Anthony Bonifonte, instructor in the Data Analytics program, gave two research talks and was a co-author on a third at the Institute for Operations Research and Management Science (INFORMS) annual conference in Houston, Texas, October 21 – 25.
His first talk, “Analytics in Blood Pressure Management and Control: From Data to Decisions,” develops a mathematical framework for making optimal blood pressure treatment decisions to reduce the risk of cardiovascular disease such as heart attacks. The talk shows how the results can be implemented in a decision support tool that clinicians and patients can use to consider treatment alternatives. The results also make suggestions for future randomized control trial design.
His second talk, “Mobile Health for Chronic Disease Management: A Changepoint Detection Approach,” develops statistical and analytical methods for using measurements from mobile health technologies, such as Fitbits, smart watches, and other wearables, to make disease screening decisions. Historically, patients went to their doctor once a year, health measurements such as blood pressure were recorded, and decisions about lifestyle and treatment were made. However, wearable devices have tremendously changed the field: now, users can have their health measurements recorded many times a day, albeit inaccurately. This talk demonstrates how algorithms can make use of these frequent measurements to make recommendations for when users should follow up with their physician.

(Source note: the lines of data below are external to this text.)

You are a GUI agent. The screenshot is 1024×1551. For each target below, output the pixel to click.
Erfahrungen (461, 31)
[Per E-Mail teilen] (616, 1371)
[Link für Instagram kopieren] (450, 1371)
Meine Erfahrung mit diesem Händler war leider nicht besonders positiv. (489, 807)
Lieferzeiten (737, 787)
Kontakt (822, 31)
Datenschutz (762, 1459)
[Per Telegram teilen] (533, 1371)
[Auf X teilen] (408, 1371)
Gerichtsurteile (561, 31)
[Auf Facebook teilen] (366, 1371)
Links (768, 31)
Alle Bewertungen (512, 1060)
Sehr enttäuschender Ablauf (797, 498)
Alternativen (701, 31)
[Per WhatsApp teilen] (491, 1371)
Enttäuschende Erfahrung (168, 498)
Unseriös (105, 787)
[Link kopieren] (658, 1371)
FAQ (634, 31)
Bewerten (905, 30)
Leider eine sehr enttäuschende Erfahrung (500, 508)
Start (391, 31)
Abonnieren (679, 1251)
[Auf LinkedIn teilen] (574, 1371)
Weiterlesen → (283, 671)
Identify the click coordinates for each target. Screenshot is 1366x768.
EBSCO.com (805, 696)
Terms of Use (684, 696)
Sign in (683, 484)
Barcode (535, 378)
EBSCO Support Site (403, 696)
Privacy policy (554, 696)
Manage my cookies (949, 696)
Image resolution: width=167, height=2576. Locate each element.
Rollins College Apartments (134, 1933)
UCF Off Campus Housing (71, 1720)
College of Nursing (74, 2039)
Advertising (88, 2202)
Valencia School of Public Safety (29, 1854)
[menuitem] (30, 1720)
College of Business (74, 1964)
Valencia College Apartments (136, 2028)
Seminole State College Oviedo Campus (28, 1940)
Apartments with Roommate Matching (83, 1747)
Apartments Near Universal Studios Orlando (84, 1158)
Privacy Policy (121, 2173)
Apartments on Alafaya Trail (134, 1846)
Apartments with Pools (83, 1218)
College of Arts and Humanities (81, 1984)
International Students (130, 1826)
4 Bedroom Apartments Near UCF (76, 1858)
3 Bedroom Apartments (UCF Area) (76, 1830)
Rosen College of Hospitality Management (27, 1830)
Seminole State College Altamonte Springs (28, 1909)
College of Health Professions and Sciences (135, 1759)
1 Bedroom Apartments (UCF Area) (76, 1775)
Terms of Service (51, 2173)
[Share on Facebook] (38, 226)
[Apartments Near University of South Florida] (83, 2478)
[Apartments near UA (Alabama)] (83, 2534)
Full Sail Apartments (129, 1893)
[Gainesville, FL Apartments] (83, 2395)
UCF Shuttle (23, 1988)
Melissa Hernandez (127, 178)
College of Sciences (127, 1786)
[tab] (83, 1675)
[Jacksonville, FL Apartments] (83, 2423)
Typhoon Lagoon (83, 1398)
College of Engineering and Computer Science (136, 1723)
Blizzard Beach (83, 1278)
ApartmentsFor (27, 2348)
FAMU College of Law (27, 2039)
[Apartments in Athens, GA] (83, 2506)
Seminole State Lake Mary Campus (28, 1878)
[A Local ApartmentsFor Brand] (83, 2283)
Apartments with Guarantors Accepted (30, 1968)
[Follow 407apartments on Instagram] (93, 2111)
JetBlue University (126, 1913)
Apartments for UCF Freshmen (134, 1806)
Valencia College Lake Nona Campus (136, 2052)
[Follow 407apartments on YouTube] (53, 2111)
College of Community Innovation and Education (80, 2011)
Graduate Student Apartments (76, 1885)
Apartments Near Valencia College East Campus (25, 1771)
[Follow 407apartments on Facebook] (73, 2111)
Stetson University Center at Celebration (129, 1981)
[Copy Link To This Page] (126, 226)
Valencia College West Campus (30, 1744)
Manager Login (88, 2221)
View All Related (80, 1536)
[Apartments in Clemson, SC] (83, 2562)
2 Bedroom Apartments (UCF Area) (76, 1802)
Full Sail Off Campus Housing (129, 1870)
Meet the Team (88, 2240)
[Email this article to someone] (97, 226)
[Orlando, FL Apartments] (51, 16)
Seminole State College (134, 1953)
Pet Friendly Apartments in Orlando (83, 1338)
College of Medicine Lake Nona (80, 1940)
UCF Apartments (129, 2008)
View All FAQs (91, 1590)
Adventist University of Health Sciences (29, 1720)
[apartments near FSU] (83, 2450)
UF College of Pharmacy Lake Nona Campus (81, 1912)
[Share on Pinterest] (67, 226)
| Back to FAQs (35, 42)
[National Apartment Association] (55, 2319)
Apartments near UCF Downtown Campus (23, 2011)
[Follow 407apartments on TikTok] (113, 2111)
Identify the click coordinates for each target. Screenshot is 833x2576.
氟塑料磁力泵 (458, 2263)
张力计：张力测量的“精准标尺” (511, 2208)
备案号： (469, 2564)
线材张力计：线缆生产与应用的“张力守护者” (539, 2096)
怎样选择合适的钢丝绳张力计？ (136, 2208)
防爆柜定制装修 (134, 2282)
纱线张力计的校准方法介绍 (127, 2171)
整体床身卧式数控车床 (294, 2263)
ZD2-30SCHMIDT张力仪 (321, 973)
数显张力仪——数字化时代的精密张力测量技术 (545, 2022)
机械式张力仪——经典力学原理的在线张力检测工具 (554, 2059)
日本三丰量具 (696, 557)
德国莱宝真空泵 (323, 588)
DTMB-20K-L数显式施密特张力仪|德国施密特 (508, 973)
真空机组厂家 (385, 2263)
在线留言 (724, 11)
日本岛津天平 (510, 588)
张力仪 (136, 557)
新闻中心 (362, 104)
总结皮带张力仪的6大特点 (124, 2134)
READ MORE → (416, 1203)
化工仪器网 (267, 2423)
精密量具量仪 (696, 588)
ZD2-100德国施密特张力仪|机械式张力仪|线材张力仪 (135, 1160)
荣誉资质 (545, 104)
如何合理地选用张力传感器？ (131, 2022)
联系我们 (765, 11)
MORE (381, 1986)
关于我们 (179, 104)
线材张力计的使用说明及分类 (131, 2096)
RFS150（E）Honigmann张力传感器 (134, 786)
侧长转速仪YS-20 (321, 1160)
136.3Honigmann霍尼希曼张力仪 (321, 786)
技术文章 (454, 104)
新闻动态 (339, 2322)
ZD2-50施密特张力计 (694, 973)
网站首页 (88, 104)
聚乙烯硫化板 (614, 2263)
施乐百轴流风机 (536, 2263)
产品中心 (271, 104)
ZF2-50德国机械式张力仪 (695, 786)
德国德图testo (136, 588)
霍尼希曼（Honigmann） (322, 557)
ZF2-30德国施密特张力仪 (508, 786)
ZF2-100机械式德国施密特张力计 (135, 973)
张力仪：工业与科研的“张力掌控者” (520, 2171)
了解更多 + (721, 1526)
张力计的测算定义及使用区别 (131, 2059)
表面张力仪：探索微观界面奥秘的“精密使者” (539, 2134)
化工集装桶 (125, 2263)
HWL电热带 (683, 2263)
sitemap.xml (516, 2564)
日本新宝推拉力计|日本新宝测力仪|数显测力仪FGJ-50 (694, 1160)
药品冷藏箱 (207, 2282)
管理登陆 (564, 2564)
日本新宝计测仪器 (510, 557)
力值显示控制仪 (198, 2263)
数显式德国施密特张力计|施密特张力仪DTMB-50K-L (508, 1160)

Finally, he was a co-author on the talk “Prioritizing Hepatitis C Treatment in U.S. Prisons.” Nearly one-third of Hepatitis C infected individuals are incarcerated. Highly effective treatments for Hepatitis C exist, however they are prohibitively expensive, so prisons must make some decisions about who receives treatment on the basis of features such as length of sentence and age of the prisoner. This talk develops a tool to assist prison administrators in making these decisions to maximize both prison and societal benefit, while being ethically fair and unbiased.